### What is required
Since each line must match the original, copy out the records with no differences at all.

[[ Entries provided, beginning ]]

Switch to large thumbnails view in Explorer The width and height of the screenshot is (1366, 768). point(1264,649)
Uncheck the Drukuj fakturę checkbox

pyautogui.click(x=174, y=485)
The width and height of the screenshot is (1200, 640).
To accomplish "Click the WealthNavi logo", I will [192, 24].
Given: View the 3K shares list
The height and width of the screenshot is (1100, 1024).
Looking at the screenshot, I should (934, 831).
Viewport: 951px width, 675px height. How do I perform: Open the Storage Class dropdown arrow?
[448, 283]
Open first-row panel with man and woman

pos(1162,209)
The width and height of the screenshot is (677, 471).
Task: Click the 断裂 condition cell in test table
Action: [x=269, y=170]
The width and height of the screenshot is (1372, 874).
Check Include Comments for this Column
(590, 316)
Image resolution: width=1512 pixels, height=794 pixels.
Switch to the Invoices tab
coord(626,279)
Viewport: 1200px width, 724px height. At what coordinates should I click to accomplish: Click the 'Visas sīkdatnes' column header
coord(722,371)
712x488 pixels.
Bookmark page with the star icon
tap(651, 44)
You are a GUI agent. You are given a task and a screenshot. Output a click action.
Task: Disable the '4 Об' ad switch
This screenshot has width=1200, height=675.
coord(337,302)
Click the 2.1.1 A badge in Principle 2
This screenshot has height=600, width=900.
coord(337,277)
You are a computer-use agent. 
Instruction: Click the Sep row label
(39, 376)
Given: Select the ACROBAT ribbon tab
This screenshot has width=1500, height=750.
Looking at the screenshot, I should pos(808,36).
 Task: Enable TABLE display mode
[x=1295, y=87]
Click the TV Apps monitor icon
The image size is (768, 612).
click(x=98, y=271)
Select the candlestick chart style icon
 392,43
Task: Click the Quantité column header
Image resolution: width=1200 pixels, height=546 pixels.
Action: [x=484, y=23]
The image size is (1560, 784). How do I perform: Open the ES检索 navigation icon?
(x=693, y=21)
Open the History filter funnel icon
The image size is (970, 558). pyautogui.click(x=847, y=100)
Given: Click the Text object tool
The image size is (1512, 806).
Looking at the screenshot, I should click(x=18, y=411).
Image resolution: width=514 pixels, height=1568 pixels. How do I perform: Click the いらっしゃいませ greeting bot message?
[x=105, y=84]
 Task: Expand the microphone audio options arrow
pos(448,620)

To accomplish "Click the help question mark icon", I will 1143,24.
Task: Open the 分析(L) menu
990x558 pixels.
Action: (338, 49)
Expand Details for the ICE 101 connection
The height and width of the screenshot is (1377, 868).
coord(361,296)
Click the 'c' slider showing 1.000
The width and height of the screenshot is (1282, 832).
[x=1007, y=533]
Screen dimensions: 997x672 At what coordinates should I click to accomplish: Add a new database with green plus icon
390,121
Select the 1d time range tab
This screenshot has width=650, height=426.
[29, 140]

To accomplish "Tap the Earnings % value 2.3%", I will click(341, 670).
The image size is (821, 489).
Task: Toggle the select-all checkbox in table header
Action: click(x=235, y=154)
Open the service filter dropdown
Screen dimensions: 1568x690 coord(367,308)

[[ Entries provided, end ]]

### Written answer
Switch to large thumbnails view in Explorer The width and height of the screenshot is (1366, 768). point(1264,649)
Uncheck the Drukuj fakturę checkbox

pyautogui.click(x=174, y=485)
The width and height of the screenshot is (1200, 640).
To accomplish "Click the WealthNavi logo", I will [192, 24].
Given: View the 3K shares list
The height and width of the screenshot is (1100, 1024).
Looking at the screenshot, I should (934, 831).
Viewport: 951px width, 675px height. How do I perform: Open the Storage Class dropdown arrow?
[448, 283]
Open first-row panel with man and woman

pos(1162,209)
The width and height of the screenshot is (677, 471).
Task: Click the 断裂 condition cell in test table
Action: [x=269, y=170]
The width and height of the screenshot is (1372, 874).
Check Include Comments for this Column
(590, 316)
Image resolution: width=1512 pixels, height=794 pixels.
Switch to the Invoices tab
coord(626,279)
Viewport: 1200px width, 724px height. At what coordinates should I click to accomplish: Click the 'Visas sīkdatnes' column header
coord(722,371)
712x488 pixels.
Bookmark page with the star icon
tap(651, 44)
You are a GUI agent. You are given a task and a screenshot. Output a click action.
Task: Disable the '4 Об' ad switch
This screenshot has width=1200, height=675.
coord(337,302)
Click the 2.1.1 A badge in Principle 2
This screenshot has height=600, width=900.
coord(337,277)
You are a computer-use agent. 
Instruction: Click the Sep row label
(39, 376)
Given: Select the ACROBAT ribbon tab
This screenshot has width=1500, height=750.
Looking at the screenshot, I should pos(808,36).
 Task: Enable TABLE display mode
[x=1295, y=87]
Click the TV Apps monitor icon
The image size is (768, 612).
click(x=98, y=271)
Select the candlestick chart style icon
 392,43
Task: Click the Quantité column header
Image resolution: width=1200 pixels, height=546 pixels.
Action: [x=484, y=23]
The image size is (1560, 784). How do I perform: Open the ES检索 navigation icon?
(x=693, y=21)
Open the History filter funnel icon
The image size is (970, 558). pyautogui.click(x=847, y=100)
Given: Click the Text object tool
The image size is (1512, 806).
Looking at the screenshot, I should click(x=18, y=411).
Image resolution: width=514 pixels, height=1568 pixels. How do I perform: Click the いらっしゃいませ greeting bot message?
[x=105, y=84]
 Task: Expand the microphone audio options arrow
pos(448,620)

To accomplish "Click the help question mark icon", I will 1143,24.
Task: Open the 分析(L) menu
990x558 pixels.
Action: (338, 49)
Expand Details for the ICE 101 connection
The height and width of the screenshot is (1377, 868).
coord(361,296)
Click the 'c' slider showing 1.000
The width and height of the screenshot is (1282, 832).
[x=1007, y=533]
Screen dimensions: 997x672 At what coordinates should I click to accomplish: Add a new database with green plus icon
390,121
Select the 1d time range tab
This screenshot has width=650, height=426.
[29, 140]

To accomplish "Tap the Earnings % value 2.3%", I will click(341, 670).
The image size is (821, 489).
Task: Toggle the select-all checkbox in table header
Action: click(x=235, y=154)
Open the service filter dropdown
Screen dimensions: 1568x690 coord(367,308)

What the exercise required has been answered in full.